Semantic nitpicking. It's obvious that the grandparent speaks about templating, which can be done both on client and server side.

Honestly, I'm really tired of people who pretend there is no difference between serving up HTML and serving a program that constructs that HTML. The difference is that in the second case you cannot get the content without executing the program written by someone else with all the relevant implications.

Also, people often miss another important fact: server-side rendering can be cached and shared across clients. Client-side templates must to be executed by every client separately.

Fun fact: Polymer-style development encourages data transmission using HTML. The lines get more blurred every day...
That Quora link is behind a sign up wall - would you mind giving a précis?

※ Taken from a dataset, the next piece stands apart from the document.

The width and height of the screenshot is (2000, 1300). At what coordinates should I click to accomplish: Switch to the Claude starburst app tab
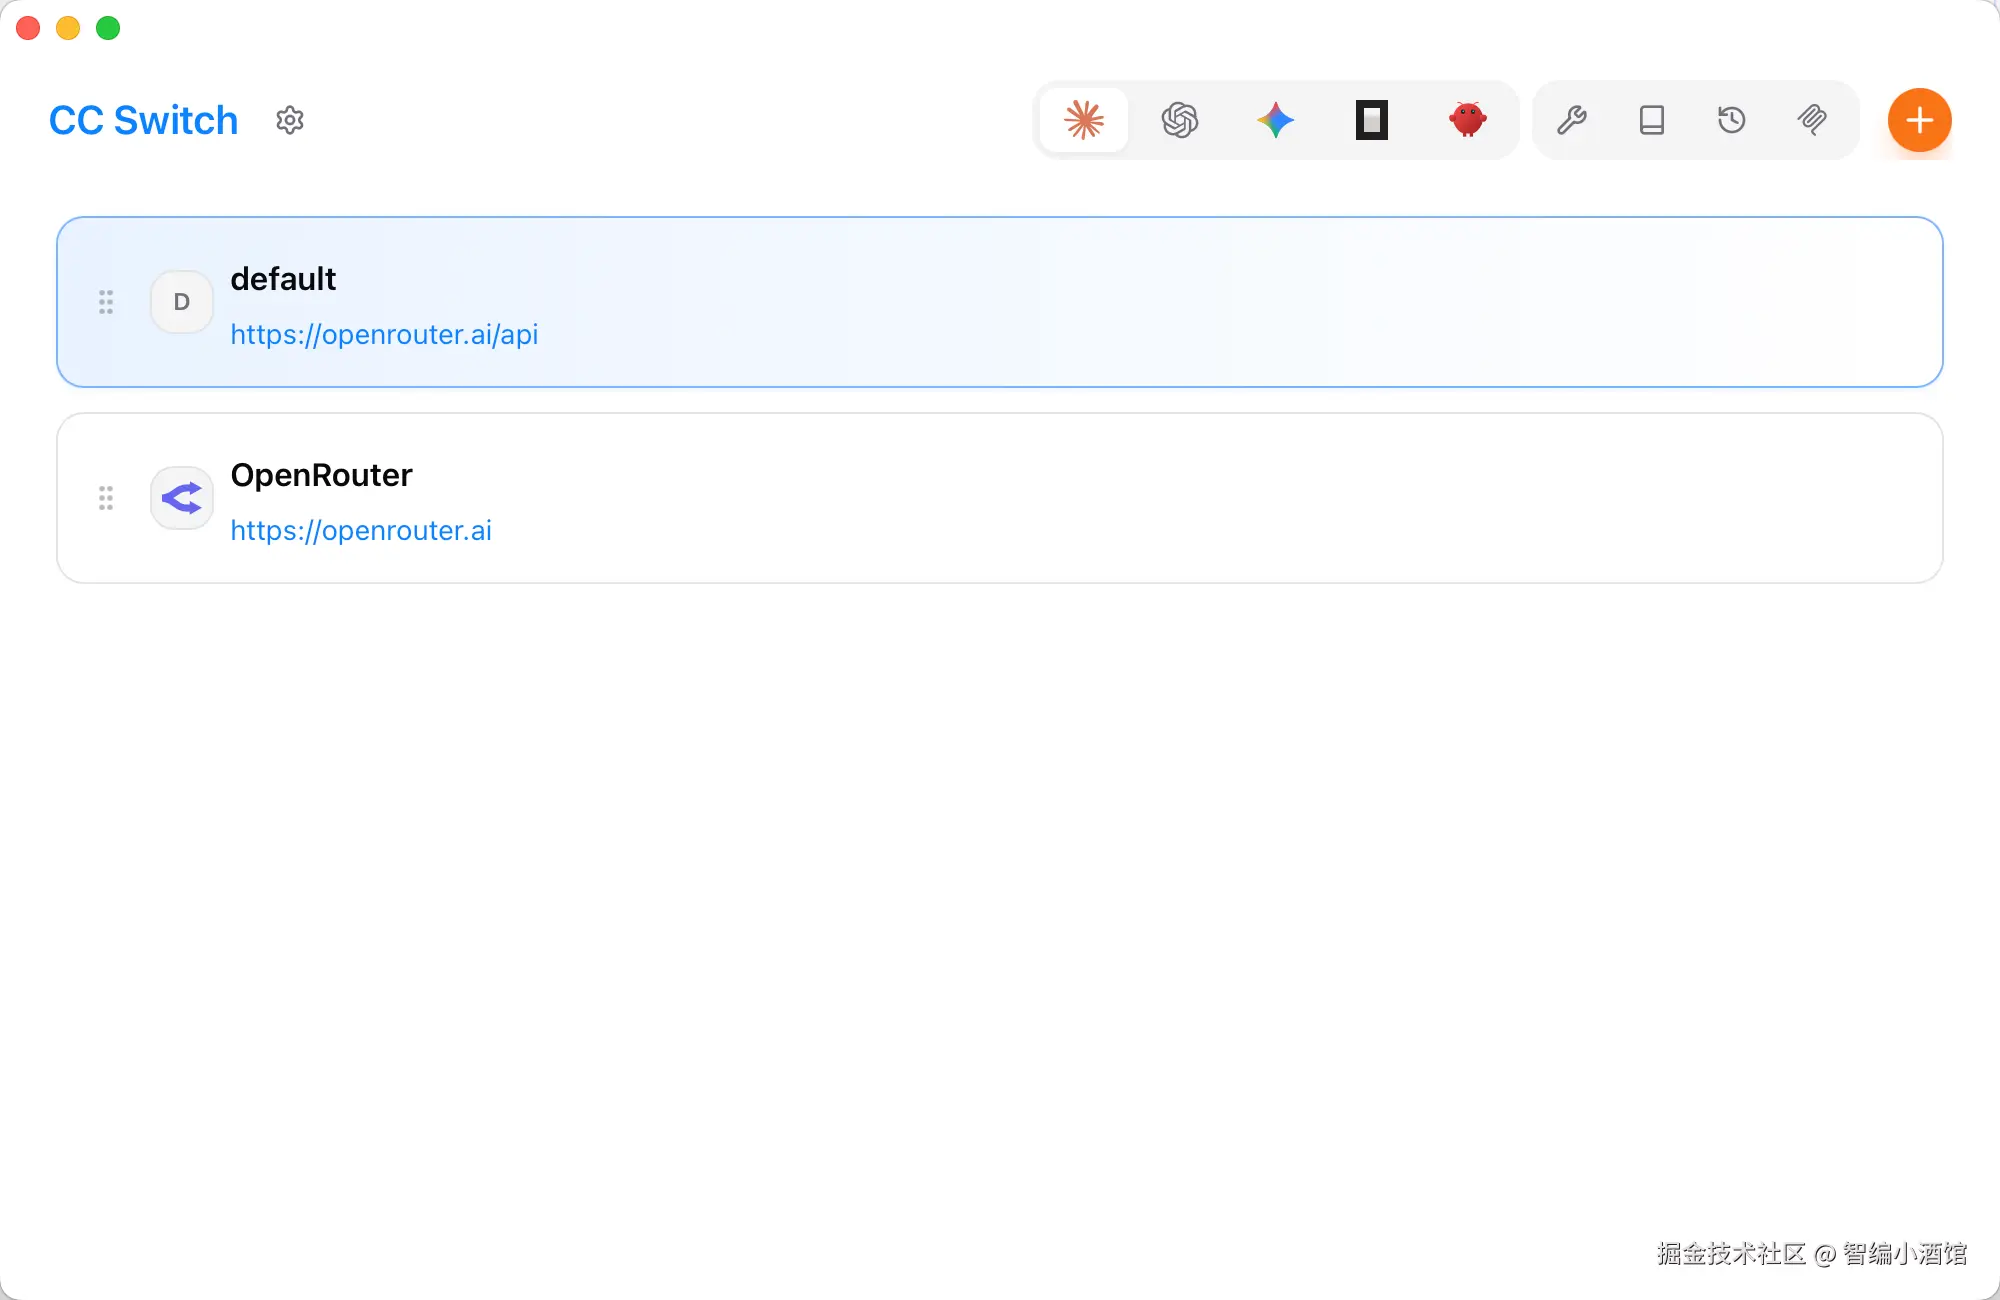(1084, 120)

Additionally I have to say Angular (or any client side framework) seems a poor choice for a consumer facing content driven site. Apps are for actively doing something - not passively reading. Of am I missing the point

Say goodbye to Quora sign up pop up using https://github.com/niftylettuce/block-quora-login-popup
Append ?share=1 to the end of the URL and no more signup wall.
I was able to read the first answer without signing up.

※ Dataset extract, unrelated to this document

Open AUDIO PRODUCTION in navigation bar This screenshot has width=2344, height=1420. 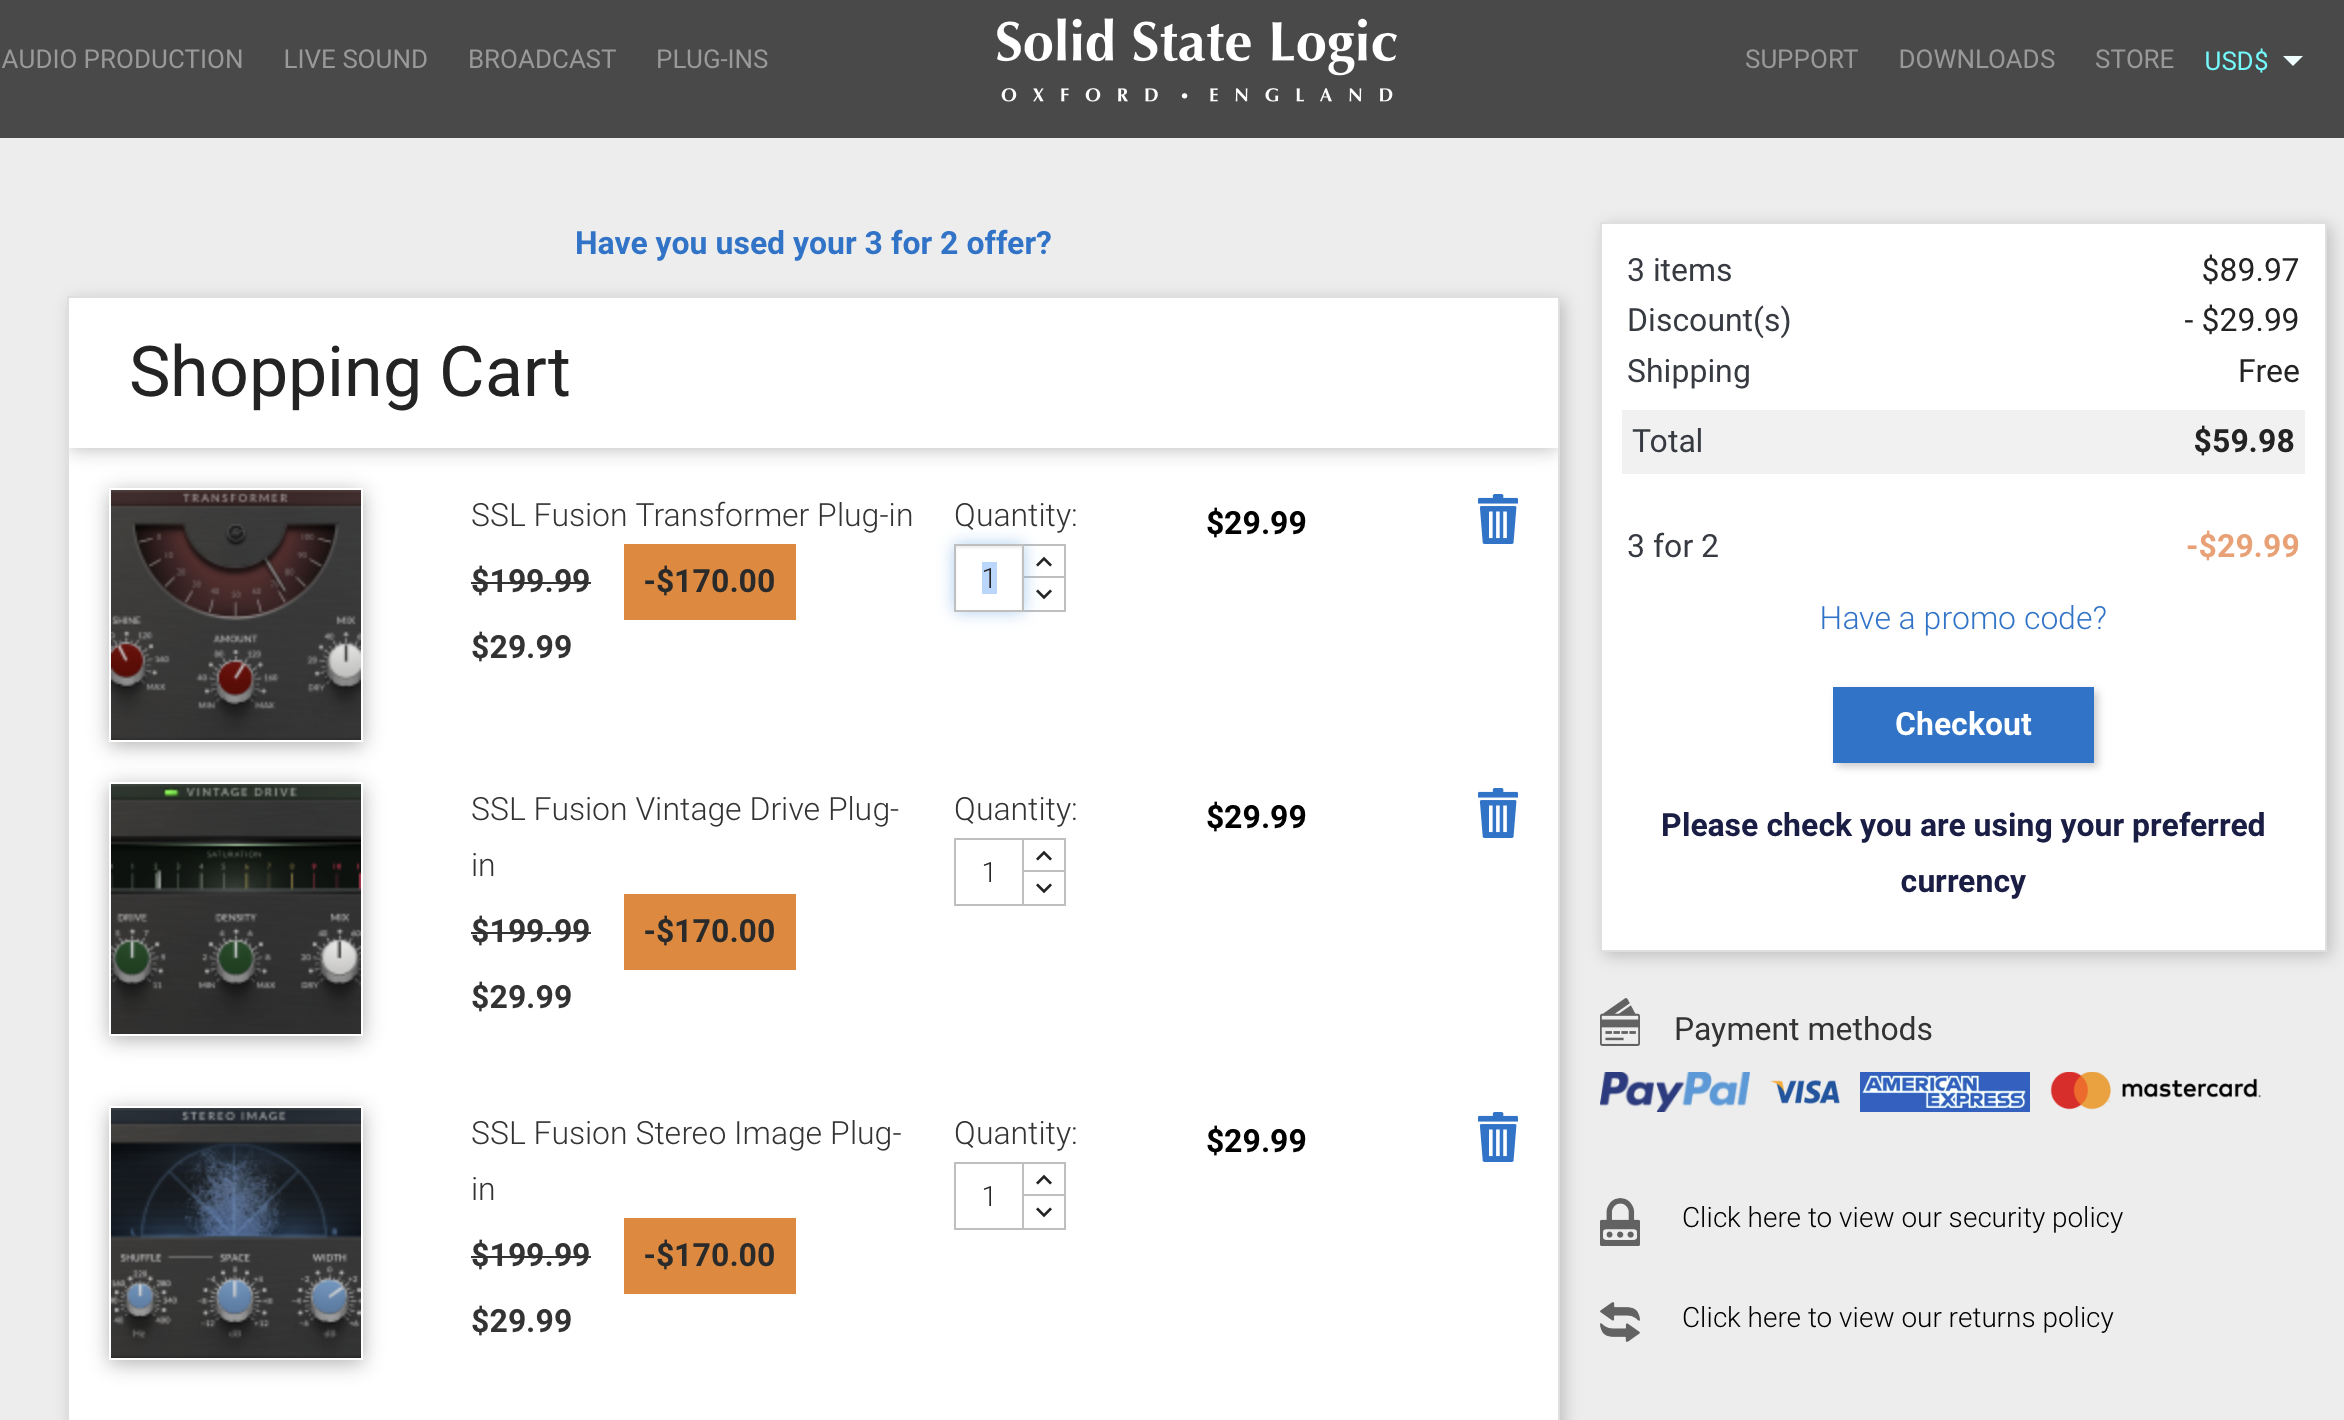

And I'm not sure I'd say passively reading is something we ever do on the web. Consider nytimes.com redesign -- it uses app concepts for a sidebar while devoting all attention on the prose in front of you. You can even navigate using arrow keys, though that could be improved: first time I do it, use a popup to let me know what happened and how to undo. The point is, the app-ification of the web is upon us, we just have to find language and frameworks that will best support it. Both client-side and server-side are necessary at points.

The app-ification of the web implies one does something with an app. Something that produces, creates or alters - simply having a easier navigation for reading an article does not to me qualify. I already have a very good framework for reading - text and books.

we are going to see a million and one ways of presenting the same article of the same tv show, and one million of them will be crap. the other - who knows. I just hope it's worth living with the million others - I will prefer to avoid them and wait for the one announcement.